Eddie Colquhoun

Personal information
- Full name: Edmund Peter Skirving Colquhoun
- Date of birth: 29 March 1945
- Place of birth: Prestonpans, Scotland
- Date of death: 16 April 2023 (aged 78)
- Position: Centre back

Senior career*
- Years: Team / Apps / (Gls)
- 1962–1967: Bury / 81 / (2)
- 1967–1968: West Bromwich Albion / 46 / (1)
- 1968–1978: Sheffield United / 363 / (21)
- 1978–1980: Detroit Express / 69 / (4)
- 1979–1980: Detroit Express (indoor) / 11 / (1)
- 1981: Washington Diplomats / 9 / (0)
- Total:  / 490 / (24)

International career
- 1967–1973: Scotland / 11 / (0)

= Eddie Colquhoun =

Scottish footballer (1945–2023)

Edmund Peter Skirving Colquhoun (/kəˈhuːn/; 29 March 1945 – 16 April 2023) was a Scottish footballer who played as a centre back for Sheffield United and Scotland.

Known to players and fans as Eddie Colquhoun, he started his professional football career with Bury in 1962. He made 81 league appearances and scored twice for them.
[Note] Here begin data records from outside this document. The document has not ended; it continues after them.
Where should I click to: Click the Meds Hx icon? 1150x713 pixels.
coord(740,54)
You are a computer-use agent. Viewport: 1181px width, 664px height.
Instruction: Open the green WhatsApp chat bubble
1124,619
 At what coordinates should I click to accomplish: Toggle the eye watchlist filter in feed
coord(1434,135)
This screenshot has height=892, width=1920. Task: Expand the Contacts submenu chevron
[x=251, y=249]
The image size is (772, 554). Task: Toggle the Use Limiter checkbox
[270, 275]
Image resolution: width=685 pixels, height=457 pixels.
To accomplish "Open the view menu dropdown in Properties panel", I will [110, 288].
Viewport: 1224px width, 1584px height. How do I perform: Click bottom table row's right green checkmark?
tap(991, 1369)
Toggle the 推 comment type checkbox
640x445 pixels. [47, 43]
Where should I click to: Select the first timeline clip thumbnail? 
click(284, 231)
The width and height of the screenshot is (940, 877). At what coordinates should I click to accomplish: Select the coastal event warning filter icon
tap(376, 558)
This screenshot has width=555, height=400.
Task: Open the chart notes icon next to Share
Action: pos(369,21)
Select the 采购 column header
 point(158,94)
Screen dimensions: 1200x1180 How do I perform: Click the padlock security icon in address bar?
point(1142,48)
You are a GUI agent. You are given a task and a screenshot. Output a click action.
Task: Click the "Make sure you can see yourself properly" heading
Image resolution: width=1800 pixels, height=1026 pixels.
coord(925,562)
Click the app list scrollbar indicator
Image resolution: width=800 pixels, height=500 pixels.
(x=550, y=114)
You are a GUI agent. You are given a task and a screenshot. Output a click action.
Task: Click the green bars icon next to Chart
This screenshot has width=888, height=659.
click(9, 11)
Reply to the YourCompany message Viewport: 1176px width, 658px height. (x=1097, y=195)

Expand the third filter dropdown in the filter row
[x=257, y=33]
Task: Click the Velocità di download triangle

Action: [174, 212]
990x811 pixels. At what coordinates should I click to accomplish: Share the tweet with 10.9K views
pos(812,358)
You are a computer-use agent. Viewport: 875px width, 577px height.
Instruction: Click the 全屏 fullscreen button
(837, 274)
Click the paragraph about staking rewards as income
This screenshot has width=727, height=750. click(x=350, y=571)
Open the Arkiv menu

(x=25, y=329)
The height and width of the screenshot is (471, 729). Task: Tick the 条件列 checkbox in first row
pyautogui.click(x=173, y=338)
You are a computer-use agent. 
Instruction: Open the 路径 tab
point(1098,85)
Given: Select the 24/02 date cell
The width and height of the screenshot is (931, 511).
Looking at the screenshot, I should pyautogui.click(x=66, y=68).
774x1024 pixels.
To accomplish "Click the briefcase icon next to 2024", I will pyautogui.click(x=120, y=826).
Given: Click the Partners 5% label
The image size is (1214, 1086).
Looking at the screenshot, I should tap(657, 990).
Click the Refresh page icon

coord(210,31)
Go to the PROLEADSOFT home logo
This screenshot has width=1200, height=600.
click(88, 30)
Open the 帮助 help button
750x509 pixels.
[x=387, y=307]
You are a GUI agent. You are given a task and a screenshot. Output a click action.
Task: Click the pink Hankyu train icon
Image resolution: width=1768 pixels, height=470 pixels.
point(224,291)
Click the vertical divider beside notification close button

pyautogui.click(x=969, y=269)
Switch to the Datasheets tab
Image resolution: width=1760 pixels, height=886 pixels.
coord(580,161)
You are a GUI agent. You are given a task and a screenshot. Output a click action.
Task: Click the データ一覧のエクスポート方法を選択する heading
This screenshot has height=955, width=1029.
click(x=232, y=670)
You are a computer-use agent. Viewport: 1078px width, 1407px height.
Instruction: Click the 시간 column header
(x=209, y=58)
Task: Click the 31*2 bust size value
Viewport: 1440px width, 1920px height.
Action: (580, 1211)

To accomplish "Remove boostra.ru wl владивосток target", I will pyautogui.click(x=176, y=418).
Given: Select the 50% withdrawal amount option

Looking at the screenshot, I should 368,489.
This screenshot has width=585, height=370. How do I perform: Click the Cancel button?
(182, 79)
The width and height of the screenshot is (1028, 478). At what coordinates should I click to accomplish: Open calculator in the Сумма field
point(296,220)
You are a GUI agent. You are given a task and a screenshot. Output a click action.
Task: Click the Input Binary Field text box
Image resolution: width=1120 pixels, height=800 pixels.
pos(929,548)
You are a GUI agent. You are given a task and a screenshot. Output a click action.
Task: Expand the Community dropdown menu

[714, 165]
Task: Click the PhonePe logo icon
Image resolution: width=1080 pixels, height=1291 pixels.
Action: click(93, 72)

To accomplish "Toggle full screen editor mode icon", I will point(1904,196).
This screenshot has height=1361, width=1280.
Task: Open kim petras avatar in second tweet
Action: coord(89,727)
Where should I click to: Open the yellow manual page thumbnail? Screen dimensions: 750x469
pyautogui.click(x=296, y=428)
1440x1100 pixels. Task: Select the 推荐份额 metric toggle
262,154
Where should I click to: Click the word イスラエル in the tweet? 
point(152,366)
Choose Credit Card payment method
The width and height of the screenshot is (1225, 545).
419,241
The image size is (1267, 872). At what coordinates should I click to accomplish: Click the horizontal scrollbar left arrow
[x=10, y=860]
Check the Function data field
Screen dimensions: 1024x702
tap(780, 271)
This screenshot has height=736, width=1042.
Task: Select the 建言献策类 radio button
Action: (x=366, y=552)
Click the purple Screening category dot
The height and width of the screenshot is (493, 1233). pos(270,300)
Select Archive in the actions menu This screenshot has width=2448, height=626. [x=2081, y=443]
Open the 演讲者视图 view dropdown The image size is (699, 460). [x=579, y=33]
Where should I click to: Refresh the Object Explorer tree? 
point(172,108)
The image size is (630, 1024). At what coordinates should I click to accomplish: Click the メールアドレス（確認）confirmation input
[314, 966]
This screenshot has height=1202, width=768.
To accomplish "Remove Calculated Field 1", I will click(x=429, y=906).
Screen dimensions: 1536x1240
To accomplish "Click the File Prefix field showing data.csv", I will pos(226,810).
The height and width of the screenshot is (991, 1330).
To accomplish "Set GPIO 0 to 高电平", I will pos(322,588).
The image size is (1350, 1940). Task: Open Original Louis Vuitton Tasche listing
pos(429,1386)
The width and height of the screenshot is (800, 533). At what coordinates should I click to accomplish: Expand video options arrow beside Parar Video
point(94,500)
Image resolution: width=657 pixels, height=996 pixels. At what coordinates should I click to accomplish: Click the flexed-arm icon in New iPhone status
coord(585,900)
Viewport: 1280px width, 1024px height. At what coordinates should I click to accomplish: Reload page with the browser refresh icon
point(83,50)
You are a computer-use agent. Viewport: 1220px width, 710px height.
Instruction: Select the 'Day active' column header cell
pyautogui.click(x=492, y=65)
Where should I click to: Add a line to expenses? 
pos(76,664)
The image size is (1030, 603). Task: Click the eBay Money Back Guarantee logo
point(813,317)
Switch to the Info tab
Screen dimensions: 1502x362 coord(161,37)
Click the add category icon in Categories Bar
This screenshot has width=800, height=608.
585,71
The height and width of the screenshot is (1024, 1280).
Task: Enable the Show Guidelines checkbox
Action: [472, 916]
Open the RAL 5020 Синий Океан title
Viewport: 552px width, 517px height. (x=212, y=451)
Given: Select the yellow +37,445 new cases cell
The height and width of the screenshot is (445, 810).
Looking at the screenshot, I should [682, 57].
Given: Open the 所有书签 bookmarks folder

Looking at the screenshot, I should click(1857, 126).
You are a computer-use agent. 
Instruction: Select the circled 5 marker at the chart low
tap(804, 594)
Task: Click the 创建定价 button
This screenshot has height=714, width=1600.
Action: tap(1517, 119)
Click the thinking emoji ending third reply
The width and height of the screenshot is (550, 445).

He moved on to West Bromwich Albion in 1967. During his time at the club West Brom won the 1967-68 FA Cup but Colquhoun missed the final against Everton through injury.

In 1968, Sheffield United had just been relegated to the Second Division. Their manager at the time was Arthur Rowley, and he signed Colquhoun from West Brom for £27,500.

Colquhoun made his debut for Sheffield United against Huddersfield Town on 19 October 1968. Colquhoun was uncompromising, hard tackling and a leader in his play, and was instantly made team captain for his home debut at Bramall Lane against Charlton Athletic on 26 October 1968, in a match United won 2–0. The following week, he scored his first Sheffield United goal against Portsmouth at Fratton Park on 2 November.

Colquhoun proved to be an excellent signing and was an integral part of the Sheffield United side which won promotion to the First Division in season 1970–71. He made a total of 416 appearances (363 league) with 21 goals (21 league) in all competitions for Sheffield United between 1968 and 1978.

A sign of his popularity was the chant containing his name;
We ain't got a barrel of money, But we've got Woodward and Currie, And with Eddie Colquhoun, Promotion is soon, United.

Colquhoun won eleven international caps for Scotland between 1967 and 1973. He played in two games during a 1967 overseas tour that the Scottish Football Association decided in October 2021 to reclassify as full internationals, which increased his cap tally from nine to eleven – some match reports also credit him with a goal (against Israel) which is elsewhere assigned to Alex Ferguson.

His grandson Ben Wiles plays for Rotherham United.

Colquhoun died on 16 April 2023, at the age of 78.